BURNABY — Over the past year, the Nikkei National Museum & Cultural Centre (NNMCC) digitized materials from the Shinobu Family fonds as part of the Tegami: Reaching Out Across Distance project, thanks to generous support from the Yatabe family and the British Columbia History Digitization Program.
These records detail the lives of the Shinobu family, including Saburo Shinobu, a community leader who obtained the franchise for Japanese Canadian veterans of the First World War.
Along with Saburo’s activism and volunteering in the Japanese Canadian community, he was also accomplished in his career. Having moved to Canada when he was 18, Saburo enrolled in public school to learn English, graduating in 1913. Through years of correspondence courses from the University of Toronto, Saburo became the first Japanese Canadian to earn the degree of Chartered Life Underwriter, one of only 20 with the designation at the time out of 700 underwriters in B.C.
In 1925, he joined the Manufacturers Life Insurance Company and sold insurance to Japanese Canadians across B.C. He and his wife, Sada, would later share office space on Alexander Street with Sada’s practical arts college on the first floor and Saburo’s insurance office on the second.
Saburo and Sada were forced to leave their businesses behind in 1942 when their family was forcibly uprooted and sent to the Kaslo internment camp. Prevented from returning to Vancouver after the war, the family moved to Toronto in 1945. Saburo was able to resume his insurance work with Manufacturers in the 1950s.

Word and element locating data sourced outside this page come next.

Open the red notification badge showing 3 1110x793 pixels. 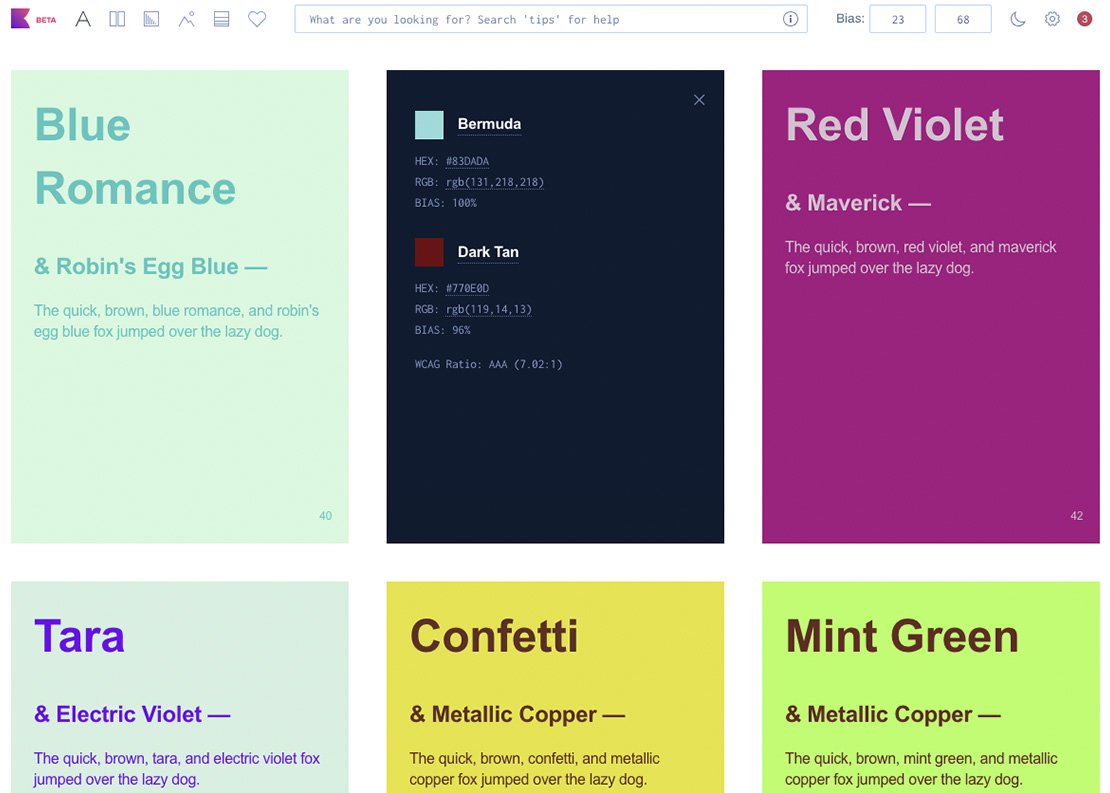1084,17
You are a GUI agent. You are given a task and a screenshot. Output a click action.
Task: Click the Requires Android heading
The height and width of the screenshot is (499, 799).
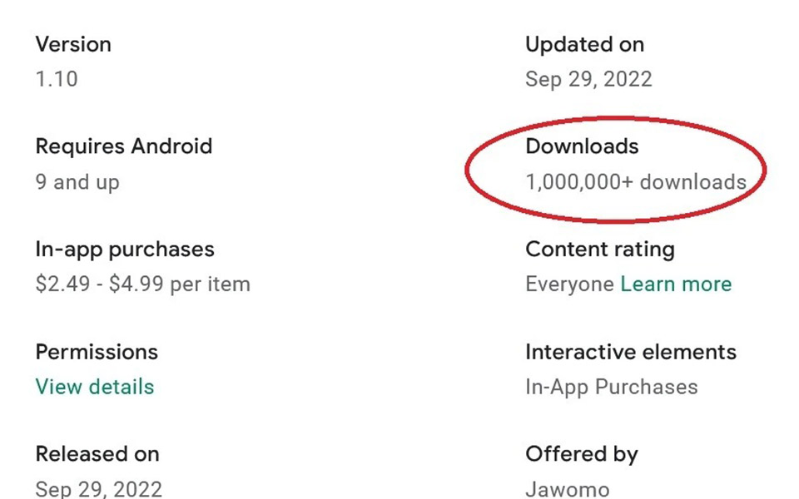[x=124, y=147]
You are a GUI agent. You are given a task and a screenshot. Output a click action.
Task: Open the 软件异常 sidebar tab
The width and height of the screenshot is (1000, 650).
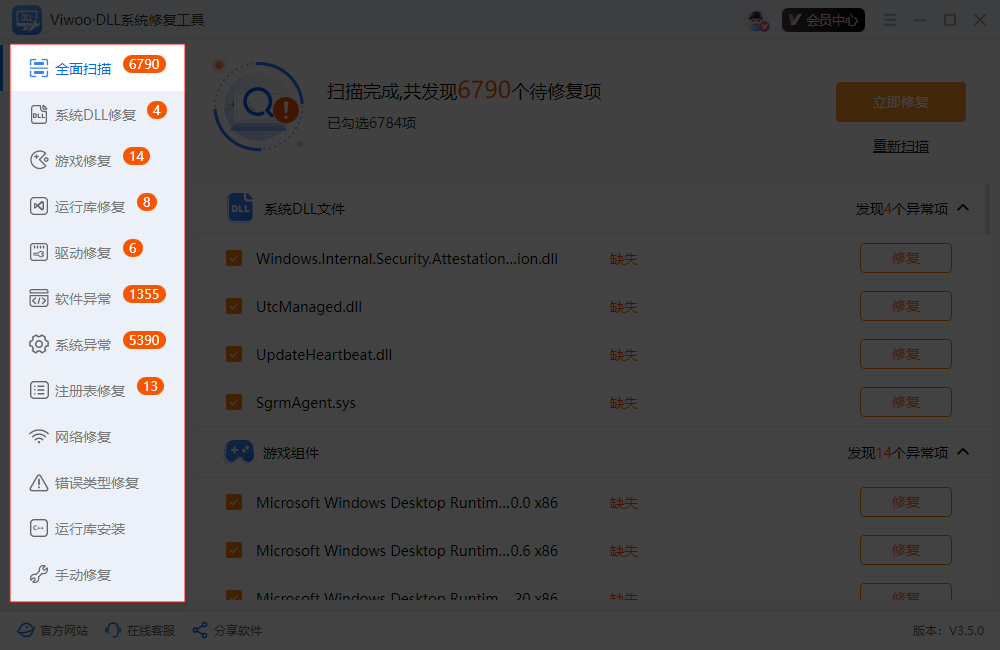click(83, 299)
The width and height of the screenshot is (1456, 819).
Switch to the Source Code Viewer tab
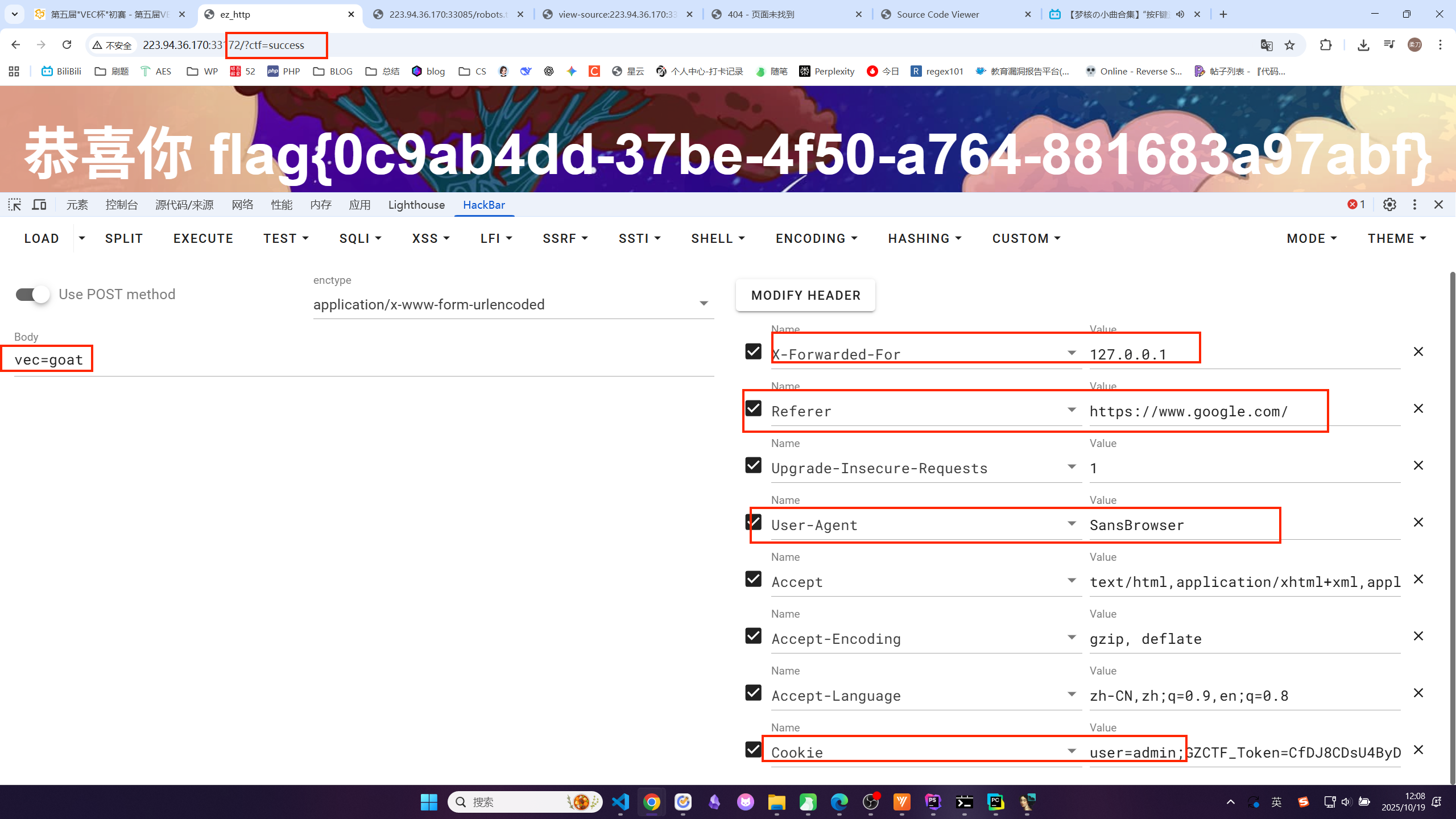[937, 14]
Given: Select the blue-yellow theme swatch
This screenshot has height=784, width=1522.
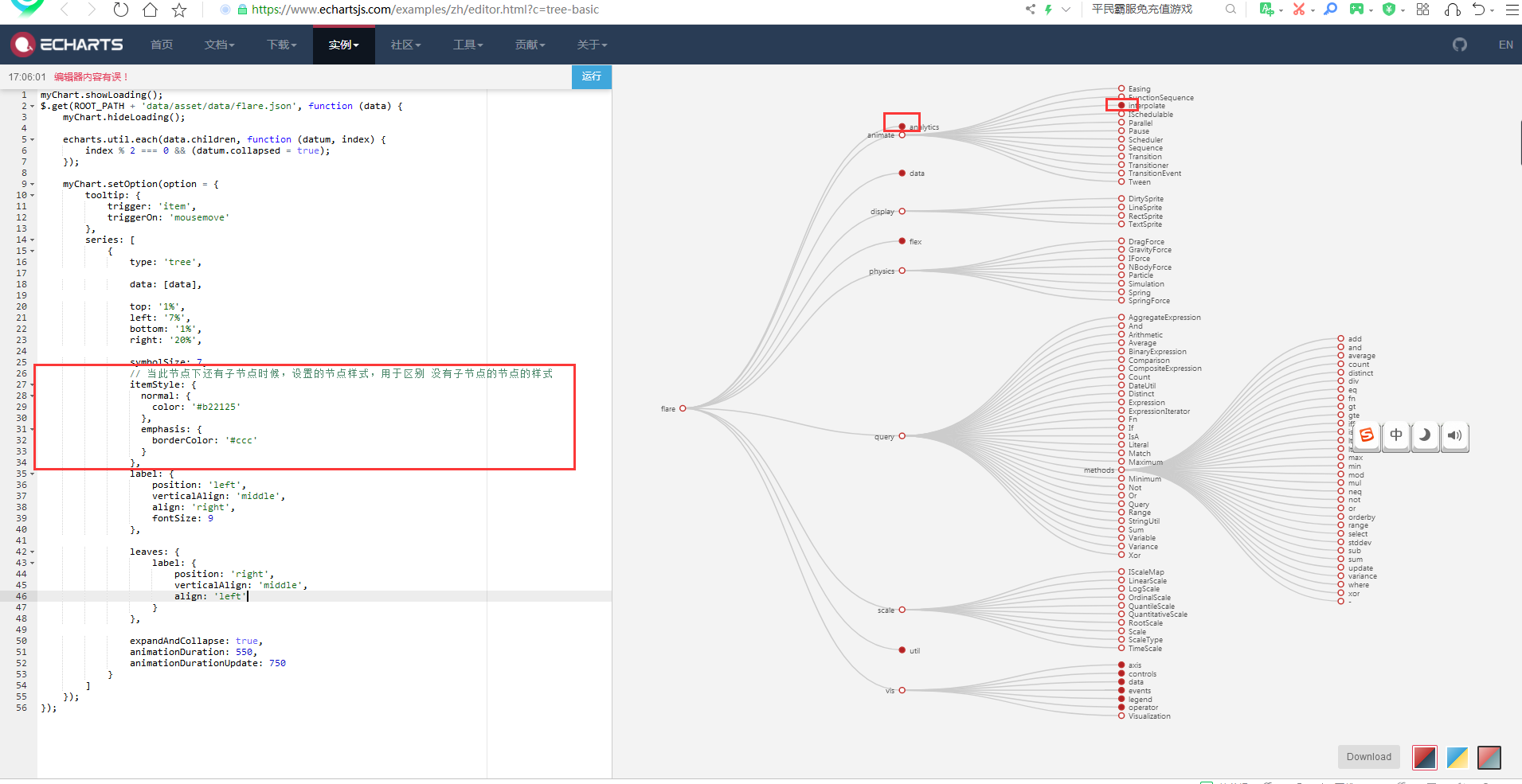Looking at the screenshot, I should click(x=1457, y=758).
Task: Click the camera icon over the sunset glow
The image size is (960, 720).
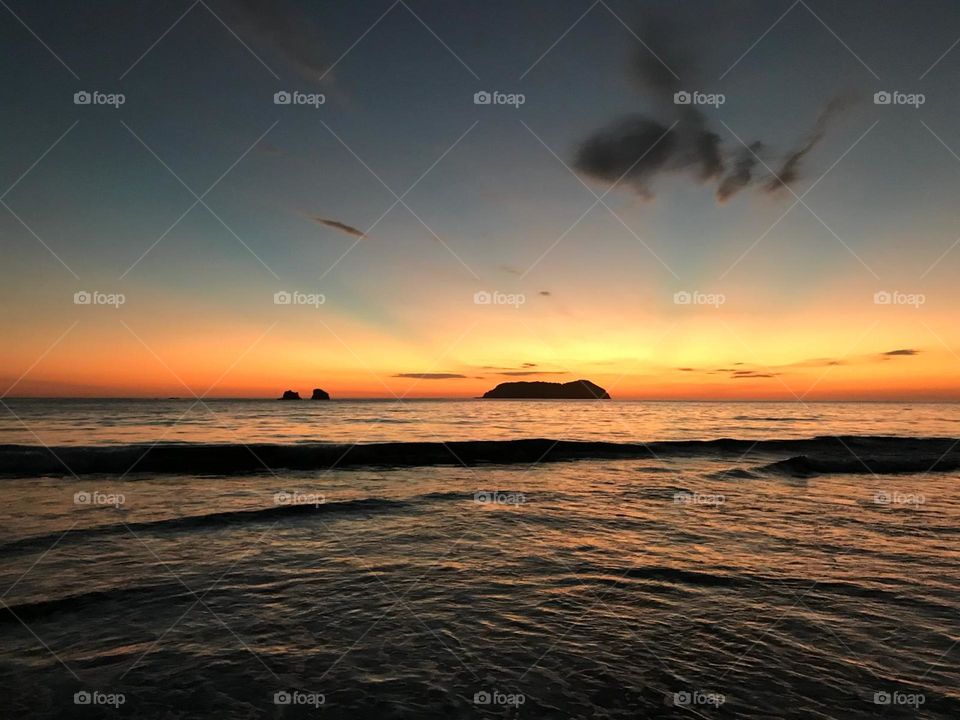Action: pos(283,298)
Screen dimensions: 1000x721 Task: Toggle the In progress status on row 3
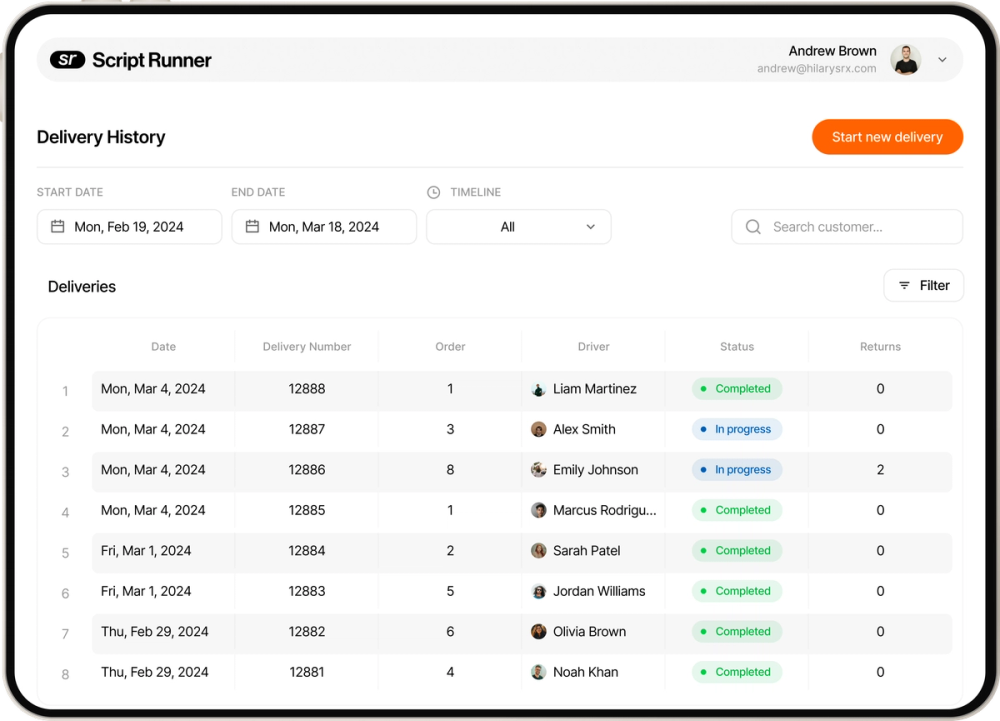pos(737,469)
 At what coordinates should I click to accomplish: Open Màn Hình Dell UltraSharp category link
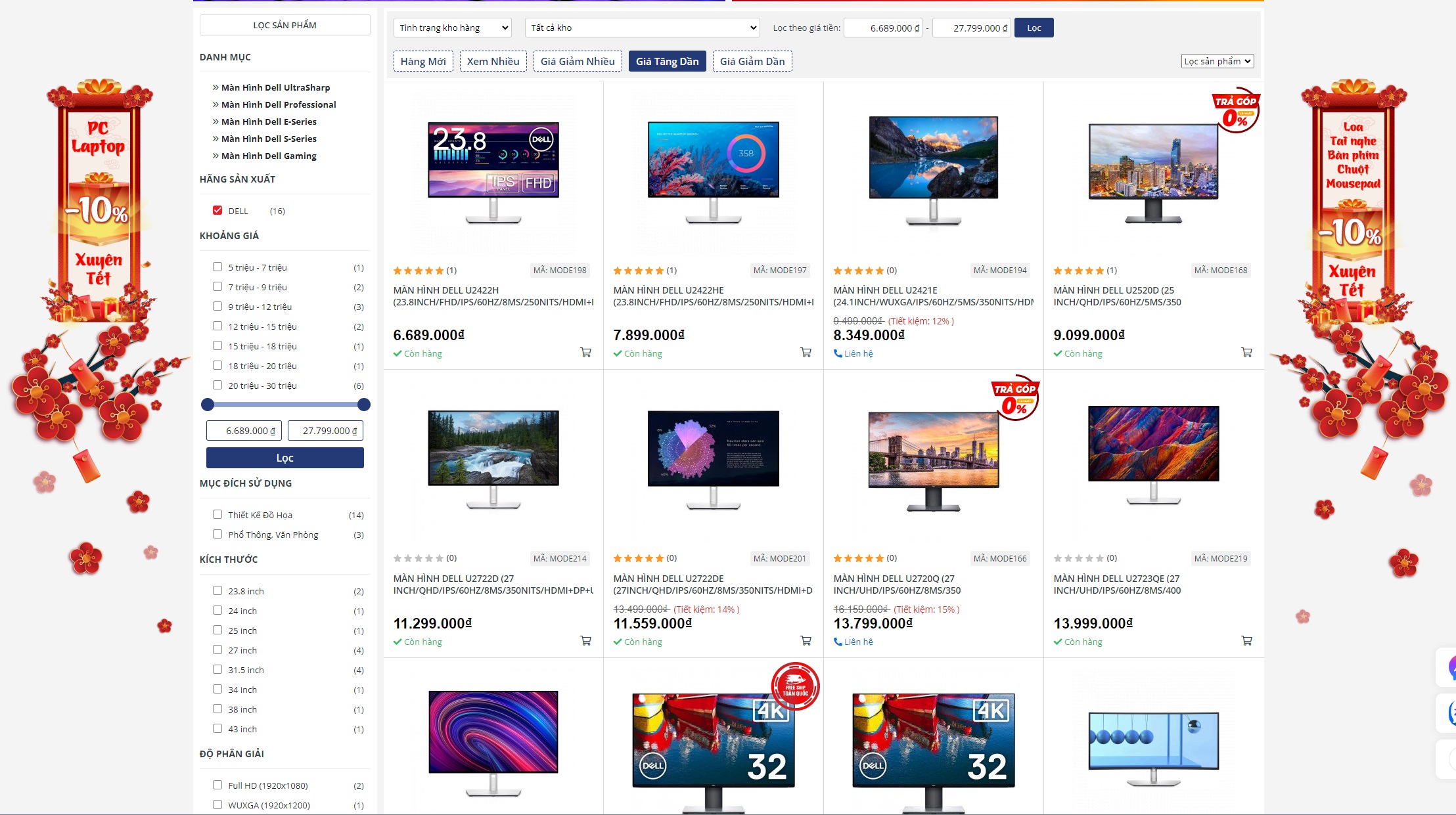[x=275, y=87]
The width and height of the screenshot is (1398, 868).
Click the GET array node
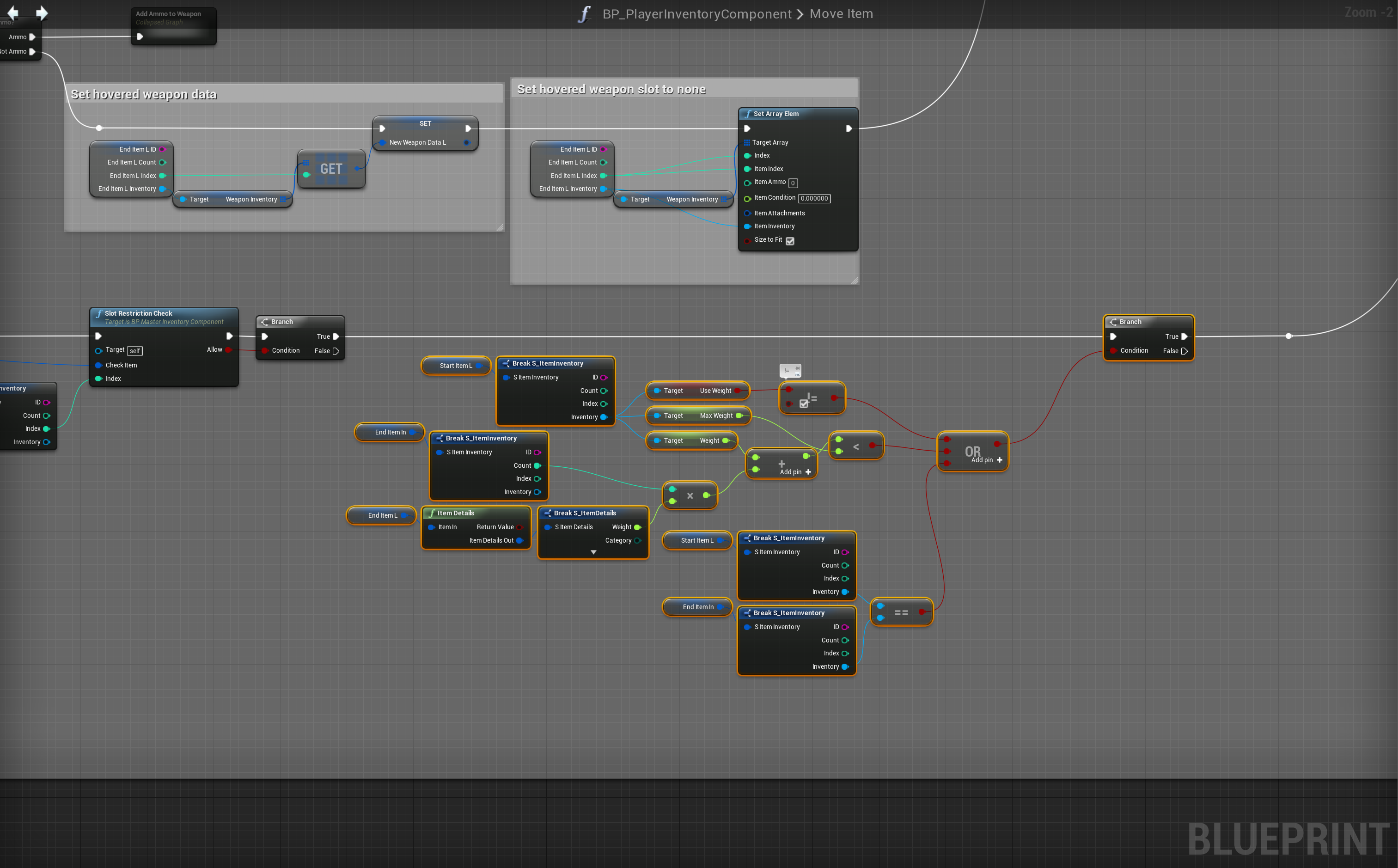(x=331, y=169)
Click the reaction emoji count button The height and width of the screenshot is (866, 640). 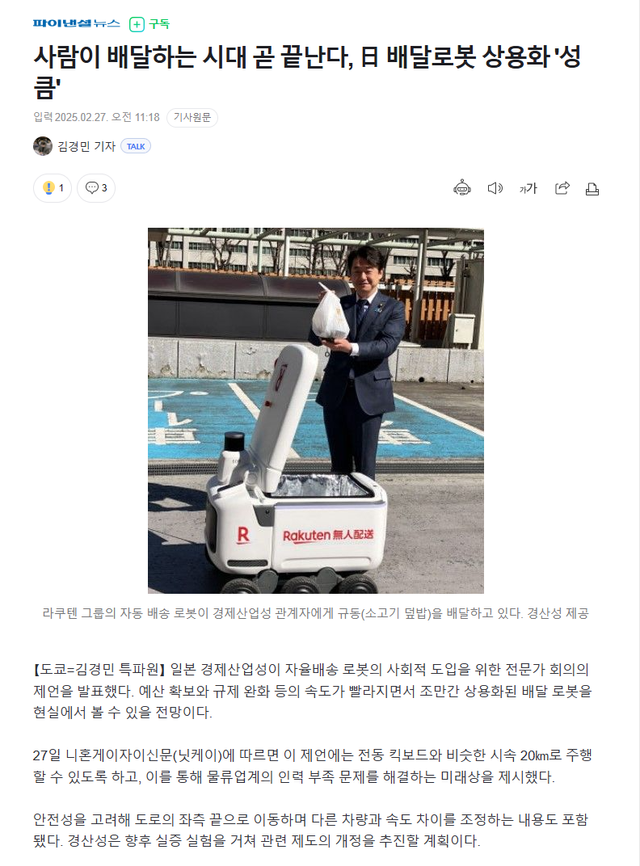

This item is an advertisement for the Manufacturers Life Insurance Company, featuring Saburo’s photograph and hard-earned designation as a Chartered Life Underwriter. Saburo earned several awards of merit for his work at the company, including years on the honour roll as well as frequent membership in the One Hundred Thousand Club for securing at least one hundred thousand dollars of new business for the company. In a letter from the agency superintendent congratulating Saburo on his accomplishments, the company writes, “It is gratifying for us to know that you are becoming established in Toronto, and we wish you every success” (NNM 2018.12.4.36.12).